Questionnaires are used for a variety of reasons – to gather information, to survey opinions or attitudes, to measure customer satisfaction, or to drive market research. But although sophisticated questionnaires usually require professional expertise to compile, administer, analyse, and interpret, you can construct simple instruments for surveys, interviews, and focus groups by following these guidelines…

customer feedback

1. Be clear about what you’re looking for.

Before you begin designing any questions, articulate clearly what need or problem you want to address using the information you intend to gather from the survey. Why are you doing the evaluation? What do you hope to accomplish? For example, questionnaires can measure attitudes, market trends, consumption patterns, beliefs or expectations about your services or products, the effect of competition, media, etc. Having a clear focus will help you frame your questions.

2. Select the appropriate method.

How will you administer your questionnaire – by post, telephone, fax, personal interview, the Web, e-mail? Each method has disadvantages and advantages relating to issues such as speed, cost, ability to reach a scattered sample, response rate, and interviewer bias. A combination of methods may be considered, such as using the post to elicit basic data, and following up with phone interviews to explore some issues in greater depth.

3. Select and define your sample.

To whom will the questionnaire be administered? Whose views are you seeking? Consider clients, customers and non-customers, age, sex, socio-economic groupings, and the sources of names, addresses and telephone numbers. Will you be sampling randomly or targeting a specific group or strata?

4. Know how you will handle the results.

Questionnaires can generate a great deal of paper and even more data. Determine in advance who will do the work, how the information will be sorted, how it will be analysed, how the responses will be used. By rightly focusing on these issues up-front, you will be forced to put more thought into the construction of the instrument.

5. Construct your questions carefully.

Consider the variety of ways questions can be posed – closed questions where respondents simply ‘tick a box’ or ‘circle a number’; open-ended questions where respondents are asked to write the answer in their own words; attitude questions where respondents are asked to mark their response on a 5-point Likert-type scale (ranging from ‘strongly agree’ to ‘strongly disagree’).
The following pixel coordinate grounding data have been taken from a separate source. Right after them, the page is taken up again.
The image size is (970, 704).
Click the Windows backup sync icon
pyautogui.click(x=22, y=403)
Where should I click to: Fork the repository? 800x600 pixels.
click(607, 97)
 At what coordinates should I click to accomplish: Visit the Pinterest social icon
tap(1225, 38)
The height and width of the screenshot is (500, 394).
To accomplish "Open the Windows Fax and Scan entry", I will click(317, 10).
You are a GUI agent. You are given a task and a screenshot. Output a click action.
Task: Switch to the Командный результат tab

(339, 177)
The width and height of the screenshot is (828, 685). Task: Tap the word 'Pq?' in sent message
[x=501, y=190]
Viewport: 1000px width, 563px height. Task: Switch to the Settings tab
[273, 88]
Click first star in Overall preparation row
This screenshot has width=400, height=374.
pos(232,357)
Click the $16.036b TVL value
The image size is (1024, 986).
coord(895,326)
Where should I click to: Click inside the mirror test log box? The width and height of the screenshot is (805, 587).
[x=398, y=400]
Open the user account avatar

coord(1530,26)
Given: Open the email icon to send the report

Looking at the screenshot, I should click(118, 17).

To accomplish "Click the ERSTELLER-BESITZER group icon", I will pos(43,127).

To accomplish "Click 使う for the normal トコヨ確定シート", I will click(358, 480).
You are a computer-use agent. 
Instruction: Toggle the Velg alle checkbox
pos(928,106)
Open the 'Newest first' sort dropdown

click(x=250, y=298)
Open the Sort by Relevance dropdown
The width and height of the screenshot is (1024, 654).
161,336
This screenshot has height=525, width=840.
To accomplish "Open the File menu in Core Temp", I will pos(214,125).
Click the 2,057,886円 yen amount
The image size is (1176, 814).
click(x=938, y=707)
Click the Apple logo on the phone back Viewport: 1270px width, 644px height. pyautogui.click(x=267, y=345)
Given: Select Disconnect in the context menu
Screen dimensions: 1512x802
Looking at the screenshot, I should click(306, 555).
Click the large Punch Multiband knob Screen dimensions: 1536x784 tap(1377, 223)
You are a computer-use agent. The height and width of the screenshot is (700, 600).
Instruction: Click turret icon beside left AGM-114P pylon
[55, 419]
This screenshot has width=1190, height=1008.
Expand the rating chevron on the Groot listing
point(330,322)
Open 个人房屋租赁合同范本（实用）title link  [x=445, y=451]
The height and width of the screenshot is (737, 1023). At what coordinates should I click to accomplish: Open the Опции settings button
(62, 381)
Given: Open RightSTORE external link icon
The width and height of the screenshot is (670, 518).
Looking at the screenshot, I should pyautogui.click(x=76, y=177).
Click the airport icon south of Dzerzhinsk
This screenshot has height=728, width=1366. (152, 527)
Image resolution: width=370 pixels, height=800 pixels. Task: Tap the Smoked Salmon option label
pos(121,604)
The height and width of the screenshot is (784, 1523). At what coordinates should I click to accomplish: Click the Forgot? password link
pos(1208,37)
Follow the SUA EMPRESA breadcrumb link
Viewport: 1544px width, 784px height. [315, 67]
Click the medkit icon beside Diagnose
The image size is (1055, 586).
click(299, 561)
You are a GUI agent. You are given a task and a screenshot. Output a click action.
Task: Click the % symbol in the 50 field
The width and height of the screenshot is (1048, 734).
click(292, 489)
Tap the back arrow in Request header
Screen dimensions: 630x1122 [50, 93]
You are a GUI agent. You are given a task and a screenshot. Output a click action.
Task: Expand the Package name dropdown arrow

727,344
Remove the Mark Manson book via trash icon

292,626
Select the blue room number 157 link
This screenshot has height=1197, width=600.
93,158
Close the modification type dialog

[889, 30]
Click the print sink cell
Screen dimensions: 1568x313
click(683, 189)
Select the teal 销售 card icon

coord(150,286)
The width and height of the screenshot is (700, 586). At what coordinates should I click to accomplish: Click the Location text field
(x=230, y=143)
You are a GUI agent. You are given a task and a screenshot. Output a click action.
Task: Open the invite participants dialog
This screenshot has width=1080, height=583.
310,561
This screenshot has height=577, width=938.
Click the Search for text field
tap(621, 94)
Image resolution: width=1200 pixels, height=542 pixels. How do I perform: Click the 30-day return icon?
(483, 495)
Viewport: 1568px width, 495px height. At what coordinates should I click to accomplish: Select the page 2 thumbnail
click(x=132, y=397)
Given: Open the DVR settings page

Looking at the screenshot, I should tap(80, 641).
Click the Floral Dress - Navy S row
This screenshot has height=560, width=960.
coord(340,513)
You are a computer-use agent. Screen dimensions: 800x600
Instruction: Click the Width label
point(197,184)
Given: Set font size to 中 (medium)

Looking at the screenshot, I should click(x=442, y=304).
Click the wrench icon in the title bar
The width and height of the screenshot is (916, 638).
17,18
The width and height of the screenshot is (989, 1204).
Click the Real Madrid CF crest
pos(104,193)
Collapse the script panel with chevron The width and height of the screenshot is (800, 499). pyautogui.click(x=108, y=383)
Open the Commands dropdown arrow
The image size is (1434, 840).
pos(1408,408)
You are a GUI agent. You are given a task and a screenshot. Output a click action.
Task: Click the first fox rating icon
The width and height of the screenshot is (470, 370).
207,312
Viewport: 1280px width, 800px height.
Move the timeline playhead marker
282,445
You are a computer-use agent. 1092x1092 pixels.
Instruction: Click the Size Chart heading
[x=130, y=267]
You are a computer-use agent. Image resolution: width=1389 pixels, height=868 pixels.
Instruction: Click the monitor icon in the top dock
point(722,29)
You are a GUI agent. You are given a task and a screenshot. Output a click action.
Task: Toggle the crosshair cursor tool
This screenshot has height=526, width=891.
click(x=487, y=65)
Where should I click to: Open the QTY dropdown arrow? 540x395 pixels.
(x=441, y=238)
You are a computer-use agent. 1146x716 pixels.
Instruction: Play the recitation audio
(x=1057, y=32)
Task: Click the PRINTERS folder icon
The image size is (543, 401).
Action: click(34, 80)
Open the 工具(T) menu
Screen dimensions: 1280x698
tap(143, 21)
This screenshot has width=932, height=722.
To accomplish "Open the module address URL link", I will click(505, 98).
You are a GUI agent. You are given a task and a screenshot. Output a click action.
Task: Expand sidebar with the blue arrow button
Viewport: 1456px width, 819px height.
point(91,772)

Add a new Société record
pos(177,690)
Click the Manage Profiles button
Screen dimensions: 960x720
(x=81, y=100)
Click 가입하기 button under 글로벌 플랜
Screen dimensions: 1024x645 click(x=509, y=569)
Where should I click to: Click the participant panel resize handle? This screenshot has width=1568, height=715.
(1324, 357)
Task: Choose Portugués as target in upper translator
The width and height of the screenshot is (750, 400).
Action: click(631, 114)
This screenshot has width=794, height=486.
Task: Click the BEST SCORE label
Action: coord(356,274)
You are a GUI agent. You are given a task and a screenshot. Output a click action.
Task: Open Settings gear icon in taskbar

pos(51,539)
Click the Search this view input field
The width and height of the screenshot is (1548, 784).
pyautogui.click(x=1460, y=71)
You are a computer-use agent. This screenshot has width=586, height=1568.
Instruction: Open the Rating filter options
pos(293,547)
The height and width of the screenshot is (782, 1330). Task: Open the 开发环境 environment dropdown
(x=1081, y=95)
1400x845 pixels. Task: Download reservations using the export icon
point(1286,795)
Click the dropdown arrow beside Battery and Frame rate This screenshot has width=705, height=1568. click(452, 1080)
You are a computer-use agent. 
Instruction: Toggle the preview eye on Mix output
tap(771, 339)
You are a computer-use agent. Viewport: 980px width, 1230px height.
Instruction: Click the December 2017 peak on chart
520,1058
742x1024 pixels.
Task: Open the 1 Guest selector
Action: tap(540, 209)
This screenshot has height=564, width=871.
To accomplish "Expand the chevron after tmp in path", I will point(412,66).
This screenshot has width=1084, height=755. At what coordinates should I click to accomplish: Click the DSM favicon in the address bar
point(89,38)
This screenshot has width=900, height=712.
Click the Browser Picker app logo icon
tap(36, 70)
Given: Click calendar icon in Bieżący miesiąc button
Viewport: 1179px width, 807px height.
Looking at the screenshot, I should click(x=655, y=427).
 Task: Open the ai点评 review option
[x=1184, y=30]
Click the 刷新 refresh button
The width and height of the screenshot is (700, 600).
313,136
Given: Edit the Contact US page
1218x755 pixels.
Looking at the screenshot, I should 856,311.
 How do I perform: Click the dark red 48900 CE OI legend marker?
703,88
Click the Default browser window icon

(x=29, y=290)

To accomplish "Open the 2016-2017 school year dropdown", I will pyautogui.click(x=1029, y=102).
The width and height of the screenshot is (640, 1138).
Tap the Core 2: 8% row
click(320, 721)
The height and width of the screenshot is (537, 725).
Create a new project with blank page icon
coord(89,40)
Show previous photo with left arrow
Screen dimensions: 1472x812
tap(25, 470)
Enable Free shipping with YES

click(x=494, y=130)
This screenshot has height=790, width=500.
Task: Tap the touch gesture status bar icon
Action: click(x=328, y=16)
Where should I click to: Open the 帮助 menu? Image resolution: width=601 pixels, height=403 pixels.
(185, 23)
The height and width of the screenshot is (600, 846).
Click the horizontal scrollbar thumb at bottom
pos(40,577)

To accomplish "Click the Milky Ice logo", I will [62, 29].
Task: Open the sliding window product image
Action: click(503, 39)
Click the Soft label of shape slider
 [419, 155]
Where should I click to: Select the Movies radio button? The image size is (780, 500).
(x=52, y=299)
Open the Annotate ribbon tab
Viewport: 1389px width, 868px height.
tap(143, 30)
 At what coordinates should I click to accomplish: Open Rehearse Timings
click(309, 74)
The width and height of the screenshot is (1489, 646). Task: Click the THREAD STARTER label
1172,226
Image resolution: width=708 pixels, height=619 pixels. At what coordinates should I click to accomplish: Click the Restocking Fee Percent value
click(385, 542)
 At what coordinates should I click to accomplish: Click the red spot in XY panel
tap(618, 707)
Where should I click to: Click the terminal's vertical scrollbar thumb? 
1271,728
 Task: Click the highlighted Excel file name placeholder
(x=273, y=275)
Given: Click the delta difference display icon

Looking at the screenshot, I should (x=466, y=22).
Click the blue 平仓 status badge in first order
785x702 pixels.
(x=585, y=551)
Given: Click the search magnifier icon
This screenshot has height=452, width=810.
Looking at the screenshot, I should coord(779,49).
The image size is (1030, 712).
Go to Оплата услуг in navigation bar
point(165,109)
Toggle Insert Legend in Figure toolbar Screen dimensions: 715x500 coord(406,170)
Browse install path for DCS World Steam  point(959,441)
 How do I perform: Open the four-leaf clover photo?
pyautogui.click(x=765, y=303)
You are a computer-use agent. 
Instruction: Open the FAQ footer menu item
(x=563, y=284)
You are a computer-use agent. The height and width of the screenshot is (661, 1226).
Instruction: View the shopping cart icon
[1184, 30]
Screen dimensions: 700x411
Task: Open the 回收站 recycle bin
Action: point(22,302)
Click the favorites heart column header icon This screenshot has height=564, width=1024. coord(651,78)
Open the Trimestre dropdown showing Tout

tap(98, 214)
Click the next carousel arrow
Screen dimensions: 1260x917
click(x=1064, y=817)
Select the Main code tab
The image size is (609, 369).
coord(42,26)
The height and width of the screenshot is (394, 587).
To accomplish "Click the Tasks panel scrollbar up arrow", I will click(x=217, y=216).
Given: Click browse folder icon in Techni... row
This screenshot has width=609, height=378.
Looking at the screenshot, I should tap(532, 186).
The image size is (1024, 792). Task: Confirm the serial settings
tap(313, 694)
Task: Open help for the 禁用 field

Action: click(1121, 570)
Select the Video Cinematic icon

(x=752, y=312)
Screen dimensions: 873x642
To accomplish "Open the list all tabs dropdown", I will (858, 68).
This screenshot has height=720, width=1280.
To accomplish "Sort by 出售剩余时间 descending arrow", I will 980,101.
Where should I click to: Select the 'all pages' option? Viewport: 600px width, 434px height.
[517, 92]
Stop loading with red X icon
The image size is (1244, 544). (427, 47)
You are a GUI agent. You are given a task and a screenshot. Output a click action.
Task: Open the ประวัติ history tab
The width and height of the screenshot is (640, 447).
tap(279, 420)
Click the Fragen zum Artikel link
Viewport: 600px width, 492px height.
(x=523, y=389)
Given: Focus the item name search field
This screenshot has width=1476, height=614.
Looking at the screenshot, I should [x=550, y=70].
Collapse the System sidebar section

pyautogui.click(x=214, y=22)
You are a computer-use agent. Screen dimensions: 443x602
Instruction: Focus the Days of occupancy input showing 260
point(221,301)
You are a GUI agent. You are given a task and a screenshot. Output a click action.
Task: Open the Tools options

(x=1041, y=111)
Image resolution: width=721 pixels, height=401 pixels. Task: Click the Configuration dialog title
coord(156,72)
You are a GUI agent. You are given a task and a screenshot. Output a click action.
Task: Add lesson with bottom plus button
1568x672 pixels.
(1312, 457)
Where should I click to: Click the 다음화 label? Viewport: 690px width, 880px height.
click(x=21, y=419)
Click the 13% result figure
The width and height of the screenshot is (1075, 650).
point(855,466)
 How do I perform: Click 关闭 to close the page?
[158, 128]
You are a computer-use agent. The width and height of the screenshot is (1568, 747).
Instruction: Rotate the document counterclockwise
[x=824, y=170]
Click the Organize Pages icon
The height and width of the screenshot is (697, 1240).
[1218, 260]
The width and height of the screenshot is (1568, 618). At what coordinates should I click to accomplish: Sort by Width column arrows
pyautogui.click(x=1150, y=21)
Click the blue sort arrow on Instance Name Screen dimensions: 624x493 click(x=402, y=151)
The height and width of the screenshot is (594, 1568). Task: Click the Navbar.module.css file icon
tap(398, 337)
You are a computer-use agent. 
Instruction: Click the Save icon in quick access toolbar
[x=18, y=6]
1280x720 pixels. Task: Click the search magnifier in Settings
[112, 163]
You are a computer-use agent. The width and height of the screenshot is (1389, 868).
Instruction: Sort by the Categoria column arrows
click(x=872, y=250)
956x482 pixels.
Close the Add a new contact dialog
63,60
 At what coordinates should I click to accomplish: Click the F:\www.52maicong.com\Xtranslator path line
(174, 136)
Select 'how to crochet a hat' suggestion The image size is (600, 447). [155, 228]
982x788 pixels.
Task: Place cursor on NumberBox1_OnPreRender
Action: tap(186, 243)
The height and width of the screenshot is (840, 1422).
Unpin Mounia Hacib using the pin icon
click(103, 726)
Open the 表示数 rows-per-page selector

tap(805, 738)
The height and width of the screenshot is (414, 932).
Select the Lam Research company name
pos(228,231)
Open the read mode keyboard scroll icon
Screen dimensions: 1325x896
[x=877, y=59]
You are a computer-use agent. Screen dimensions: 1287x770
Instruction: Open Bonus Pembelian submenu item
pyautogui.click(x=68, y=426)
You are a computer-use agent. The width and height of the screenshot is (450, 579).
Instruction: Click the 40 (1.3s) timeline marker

Consider the following advice:

  • Begin with a couple of fact-based questions (e.g. demographic data), followed by general, easy questions to get the ball rolling. Move from the general to the specific.
  • Sensitive questions should be asked towards the end of the questionnaire.
  • Follow a logical sequence to avoid confusing the respondents.
  • Limit the number of questions or the respondents may be put off answering.
  • Attempt to get also the respondents’ comments or perspectives to supplement their ticked-box answers.
  • Make sure you don’t put ideas in early questions which may influence respondents’ answers later.
  • Consider concluding with a question which seeks the respondent’s view of the questionnaire itself and any suggestions for improvement.
  • If using multiple-choice questions, make sure the choices are mutually exclusive and embrace the total range of answers. Ensure that respondents won’t have a clearly preferred answer that is not among your alternatives.
  • As a general rule, keep it short, to the point, and easy to complete.

Questions to avoid are those that:

  • are too difficult to answer
  • assume the respondents have certain information – but they don’t
  • do not provide enough information for the respondents to answer intelligently
  • point respondents to the answer desired by the researcher
  • require the respondents to put more effort into answering than they are willing to give
  • are too confusing to answer, e.g. use of the word ‘not’ can cause confusion when a yes or no response is wanted.
  • are emotion-laden, e.g. use of the phrase ‘our prompt, reliable service’
  • use slang, cultural-specific, or technical words
  • are, in reality, two different questions in one.

6. Pay attention to the questionnaire’s design.

An attractive layout for a printed questionnaire can have a major influence on the response rate. Focus on legibility of the typeface used, its size, generous use of white space, and, importantly, allow sufficient room for recording responses.

7. Give clear directions.

Include a brief explanation of the purpose of the questionnaire, how to complete the questionnaire, how to return the survey forms, and any details relating to confidentiality of the information or the respondent. And don’t say it will take 5 minutes when it will take 15. Finally, remember to thank the respondents for their time and assistance.

8. Conduct a pilot.

Test your draft questionnaire on a small group of staff or clients, to check on the clarity of the questions, their sequencing, the layout, the time taken to respond, and whether you get the type of data you really were seeking. Use this information to develop the final version of your questionnaire.